Eğer siz entelektüelseniz olaylara farklı bakış açıları ile bakabiliyor ve size dayatılan fikirlere karşı kendinizi koruyabiliyorsunuz demektir.

Entelektüel olmak kahve ve kitap pozu çekip sosyal medyada paylaşmak mıdır? Yoksa sahip olduğumuz bir ürünün farklı mecralarda sunumunu mu yapmaktır? Ya da her şeyi eleştiren tweetler atmak mıdır? Değilse nedir ve nasıl entelektüel olunur?

Wikipeda'ya göre entelektüel kavramının karşılığı şudur:

  • Zekâsını ve analitik düşünme yetisini, mesleği gereği ya da şahsi amaçlara erişmekte kullanan kişi. Yani bir entelektüel zekâsını ve analiz etme becerilerini kullanır. Entelektüel olmak bir Instagram pozundan ya da havalı bir yaşam tarzından çok daha ötesidir. Aslında içinde bulunulan dünyayı anlama ve anlamlandırabilme becerisidir.

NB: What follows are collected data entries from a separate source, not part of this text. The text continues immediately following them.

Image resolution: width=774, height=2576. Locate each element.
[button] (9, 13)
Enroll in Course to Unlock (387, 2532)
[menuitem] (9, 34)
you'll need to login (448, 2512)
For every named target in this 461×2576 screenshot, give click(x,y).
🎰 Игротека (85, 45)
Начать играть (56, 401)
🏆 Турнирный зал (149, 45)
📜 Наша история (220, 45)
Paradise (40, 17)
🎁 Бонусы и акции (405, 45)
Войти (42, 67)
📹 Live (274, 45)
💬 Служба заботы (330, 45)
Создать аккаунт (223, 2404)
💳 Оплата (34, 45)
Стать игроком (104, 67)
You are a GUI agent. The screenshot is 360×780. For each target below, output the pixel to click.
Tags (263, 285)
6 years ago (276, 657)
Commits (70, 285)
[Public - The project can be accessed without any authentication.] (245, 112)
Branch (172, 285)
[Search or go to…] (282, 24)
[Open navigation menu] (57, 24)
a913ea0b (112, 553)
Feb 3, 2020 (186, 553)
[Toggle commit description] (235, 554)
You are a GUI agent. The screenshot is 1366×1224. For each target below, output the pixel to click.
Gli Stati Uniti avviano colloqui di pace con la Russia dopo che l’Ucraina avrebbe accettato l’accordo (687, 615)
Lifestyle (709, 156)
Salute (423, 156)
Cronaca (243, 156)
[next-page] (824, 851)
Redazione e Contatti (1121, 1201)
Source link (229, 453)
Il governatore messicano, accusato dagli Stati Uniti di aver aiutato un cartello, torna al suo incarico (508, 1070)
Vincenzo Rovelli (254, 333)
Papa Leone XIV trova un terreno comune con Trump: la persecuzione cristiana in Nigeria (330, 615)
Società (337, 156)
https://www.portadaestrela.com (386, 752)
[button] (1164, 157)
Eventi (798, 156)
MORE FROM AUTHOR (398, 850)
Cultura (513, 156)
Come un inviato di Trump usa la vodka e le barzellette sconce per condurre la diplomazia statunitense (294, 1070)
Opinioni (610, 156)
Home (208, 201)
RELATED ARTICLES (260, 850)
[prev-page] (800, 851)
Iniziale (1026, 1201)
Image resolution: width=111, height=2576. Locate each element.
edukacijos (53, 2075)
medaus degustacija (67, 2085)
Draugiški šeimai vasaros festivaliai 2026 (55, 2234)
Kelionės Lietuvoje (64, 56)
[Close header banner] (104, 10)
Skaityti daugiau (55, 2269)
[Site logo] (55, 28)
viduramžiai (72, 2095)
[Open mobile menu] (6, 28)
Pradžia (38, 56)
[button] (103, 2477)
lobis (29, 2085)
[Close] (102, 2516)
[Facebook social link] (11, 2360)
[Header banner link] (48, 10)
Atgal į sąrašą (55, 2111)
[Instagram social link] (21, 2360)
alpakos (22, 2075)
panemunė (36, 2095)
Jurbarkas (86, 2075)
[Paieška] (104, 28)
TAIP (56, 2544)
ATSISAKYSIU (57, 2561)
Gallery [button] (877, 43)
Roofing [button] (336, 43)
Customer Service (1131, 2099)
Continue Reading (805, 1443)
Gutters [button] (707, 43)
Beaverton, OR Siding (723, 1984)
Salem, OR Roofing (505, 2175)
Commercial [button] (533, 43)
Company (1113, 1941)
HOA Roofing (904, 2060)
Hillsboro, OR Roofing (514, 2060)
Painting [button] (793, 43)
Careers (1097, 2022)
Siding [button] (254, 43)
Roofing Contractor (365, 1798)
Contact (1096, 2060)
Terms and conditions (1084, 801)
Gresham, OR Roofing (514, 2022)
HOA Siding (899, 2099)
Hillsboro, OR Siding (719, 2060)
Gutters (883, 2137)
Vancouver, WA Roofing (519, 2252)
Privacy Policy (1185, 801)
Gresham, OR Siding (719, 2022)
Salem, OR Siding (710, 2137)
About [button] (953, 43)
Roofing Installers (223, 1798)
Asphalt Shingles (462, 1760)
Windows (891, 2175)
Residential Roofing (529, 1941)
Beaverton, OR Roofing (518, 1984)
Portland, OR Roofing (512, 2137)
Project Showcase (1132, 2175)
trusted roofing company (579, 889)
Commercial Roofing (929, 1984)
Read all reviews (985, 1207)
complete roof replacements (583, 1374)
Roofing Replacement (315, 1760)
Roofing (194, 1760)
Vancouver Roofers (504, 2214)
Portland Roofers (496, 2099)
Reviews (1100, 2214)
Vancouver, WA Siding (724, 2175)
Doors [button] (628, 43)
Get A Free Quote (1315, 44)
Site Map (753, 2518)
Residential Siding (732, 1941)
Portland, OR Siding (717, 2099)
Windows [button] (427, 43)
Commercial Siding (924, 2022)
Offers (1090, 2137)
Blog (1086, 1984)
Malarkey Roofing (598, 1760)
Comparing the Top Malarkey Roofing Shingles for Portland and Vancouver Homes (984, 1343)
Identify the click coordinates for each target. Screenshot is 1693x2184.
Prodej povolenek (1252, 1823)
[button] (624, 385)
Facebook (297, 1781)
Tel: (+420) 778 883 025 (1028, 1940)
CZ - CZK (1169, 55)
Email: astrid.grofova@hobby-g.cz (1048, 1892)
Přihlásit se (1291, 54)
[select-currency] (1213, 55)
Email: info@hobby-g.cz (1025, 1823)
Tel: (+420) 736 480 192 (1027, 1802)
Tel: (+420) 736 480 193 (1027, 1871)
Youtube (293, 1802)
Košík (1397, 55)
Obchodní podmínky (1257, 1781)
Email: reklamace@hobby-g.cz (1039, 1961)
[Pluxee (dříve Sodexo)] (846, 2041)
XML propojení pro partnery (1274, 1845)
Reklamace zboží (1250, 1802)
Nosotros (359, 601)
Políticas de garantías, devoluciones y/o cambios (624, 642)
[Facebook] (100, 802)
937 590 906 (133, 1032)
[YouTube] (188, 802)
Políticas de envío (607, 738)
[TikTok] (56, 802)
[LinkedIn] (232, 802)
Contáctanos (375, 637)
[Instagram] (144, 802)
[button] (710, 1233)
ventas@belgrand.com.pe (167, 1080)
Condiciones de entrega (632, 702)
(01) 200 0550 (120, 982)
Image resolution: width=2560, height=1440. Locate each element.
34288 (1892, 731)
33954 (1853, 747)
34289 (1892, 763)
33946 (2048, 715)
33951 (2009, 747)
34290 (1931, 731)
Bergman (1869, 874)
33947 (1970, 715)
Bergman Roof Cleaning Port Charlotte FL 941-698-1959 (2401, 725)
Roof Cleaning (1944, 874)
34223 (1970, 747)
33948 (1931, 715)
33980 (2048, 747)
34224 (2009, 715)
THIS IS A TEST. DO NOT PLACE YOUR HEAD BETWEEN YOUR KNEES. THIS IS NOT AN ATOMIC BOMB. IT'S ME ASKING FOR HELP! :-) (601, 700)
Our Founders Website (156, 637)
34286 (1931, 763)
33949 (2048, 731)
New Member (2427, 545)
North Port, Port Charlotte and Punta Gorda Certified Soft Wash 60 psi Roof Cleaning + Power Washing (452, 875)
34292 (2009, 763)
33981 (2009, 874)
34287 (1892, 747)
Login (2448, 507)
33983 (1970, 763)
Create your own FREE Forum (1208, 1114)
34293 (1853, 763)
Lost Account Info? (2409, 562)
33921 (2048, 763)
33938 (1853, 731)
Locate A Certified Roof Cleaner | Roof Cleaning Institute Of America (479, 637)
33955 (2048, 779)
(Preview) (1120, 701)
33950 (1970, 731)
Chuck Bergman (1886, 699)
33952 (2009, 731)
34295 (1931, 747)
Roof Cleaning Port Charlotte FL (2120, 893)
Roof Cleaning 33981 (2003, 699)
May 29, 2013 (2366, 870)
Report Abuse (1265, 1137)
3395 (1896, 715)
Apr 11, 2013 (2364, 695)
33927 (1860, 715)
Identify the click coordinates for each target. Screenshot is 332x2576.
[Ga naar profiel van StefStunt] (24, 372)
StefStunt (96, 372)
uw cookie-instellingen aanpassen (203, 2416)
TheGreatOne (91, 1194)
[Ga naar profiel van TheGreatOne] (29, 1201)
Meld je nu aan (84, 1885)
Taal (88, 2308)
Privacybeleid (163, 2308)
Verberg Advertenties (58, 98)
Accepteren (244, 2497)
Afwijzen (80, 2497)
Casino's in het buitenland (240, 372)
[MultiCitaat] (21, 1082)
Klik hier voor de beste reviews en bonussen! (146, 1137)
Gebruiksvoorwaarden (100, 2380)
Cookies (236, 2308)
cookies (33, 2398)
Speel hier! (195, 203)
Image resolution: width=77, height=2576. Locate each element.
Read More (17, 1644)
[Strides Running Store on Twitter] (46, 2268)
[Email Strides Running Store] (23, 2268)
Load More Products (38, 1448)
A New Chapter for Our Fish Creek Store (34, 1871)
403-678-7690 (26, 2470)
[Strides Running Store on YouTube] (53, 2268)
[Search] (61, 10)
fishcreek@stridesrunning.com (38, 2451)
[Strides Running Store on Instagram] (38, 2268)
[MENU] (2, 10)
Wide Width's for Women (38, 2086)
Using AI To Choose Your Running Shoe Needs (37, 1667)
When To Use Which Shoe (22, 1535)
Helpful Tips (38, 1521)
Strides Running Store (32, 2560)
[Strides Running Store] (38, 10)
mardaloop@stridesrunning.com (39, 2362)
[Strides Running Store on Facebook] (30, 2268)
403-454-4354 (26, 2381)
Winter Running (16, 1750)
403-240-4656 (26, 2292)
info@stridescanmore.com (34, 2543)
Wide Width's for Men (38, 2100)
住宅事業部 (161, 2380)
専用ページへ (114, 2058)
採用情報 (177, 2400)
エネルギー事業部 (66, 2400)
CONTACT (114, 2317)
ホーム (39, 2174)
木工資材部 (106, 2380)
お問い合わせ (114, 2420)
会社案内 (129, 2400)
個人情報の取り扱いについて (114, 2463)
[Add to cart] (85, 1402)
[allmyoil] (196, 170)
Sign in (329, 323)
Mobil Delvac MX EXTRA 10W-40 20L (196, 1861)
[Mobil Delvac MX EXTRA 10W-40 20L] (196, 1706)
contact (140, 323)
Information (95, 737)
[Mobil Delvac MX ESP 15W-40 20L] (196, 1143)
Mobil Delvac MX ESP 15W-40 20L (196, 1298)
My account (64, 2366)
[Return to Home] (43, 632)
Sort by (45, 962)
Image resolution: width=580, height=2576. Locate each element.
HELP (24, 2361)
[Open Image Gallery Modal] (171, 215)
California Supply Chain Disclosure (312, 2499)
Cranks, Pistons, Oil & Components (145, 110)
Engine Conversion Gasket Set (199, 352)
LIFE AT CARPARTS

Eğer siz entelektüelseniz olaylara farklı bakış açıları ile bakabiliyor ve size dayatılan fikirlere karşı kendinizi koruyabiliyorsunuz demektir. Kısacası eleştirel ve sorgulayıcı düşünmeye başlamışsınız demektir. Peki, “Nereden başlamalı?” diyorsanız bunun için sizlere günlük hayatta uygulayabileceğiniz önerilerde bulumak istiyorum.

Tarafsızlık

Öncelikle hayata ve fikirlere karşı objektif bir bakış açımızın olması gerekiyor. Her fikre ve her olaya ilk başta eşit mesafeli bakabilmek çok önemli. Duygularımızdan, inançlarımızdan ve içinde bulunduğumuz durumdan kaynaklı olarak subjektif bakarsak objektif olamayız. Elbette entelektüel birinin de bir duruşu olacak. Ama ortada yorumlanması gereken bir mesele varsa bu durumla aramıza bir mesafe koymak ve kendi yaşantılarımızdan, duygusal durumumuzdan bağımsız olarak o olaya bakmamız gerekir. Yani ilk adım tam anlamıyla her olaya ve duruma en başta eşit mesafede durabilmekle başlar.

Esneklik ve çok yönlülük

Entelektüel olan biri sadece kendi fikirleri doğrultusunda okumaz, izlemez. Eğer ki sadece hayata baktığınız nokta ile ilgili şeyler okursanız, içinde bulunduğunuz durumun ne kadar samimi ve ne kadar doğru olduğunu eleştirel bir gözle inceleyemezsiniz. Oysa farklı açılardan bakmaya çalıştığınızda beyninizin kaslarını da geliştirmeye başlarsınız. Mesela farklı görüşteki gazeteleri okumak gibi. Sosyal çevrenizin dayattıklarından başka, farklı farklı kaynaklardan beslendiğiniz zaman üçüncü bir gözünüz açılır. Böylece insanların size neyi dayattığını, neyin gerçek, neyin efsane olduğunu anlamaya başlayacaksınız.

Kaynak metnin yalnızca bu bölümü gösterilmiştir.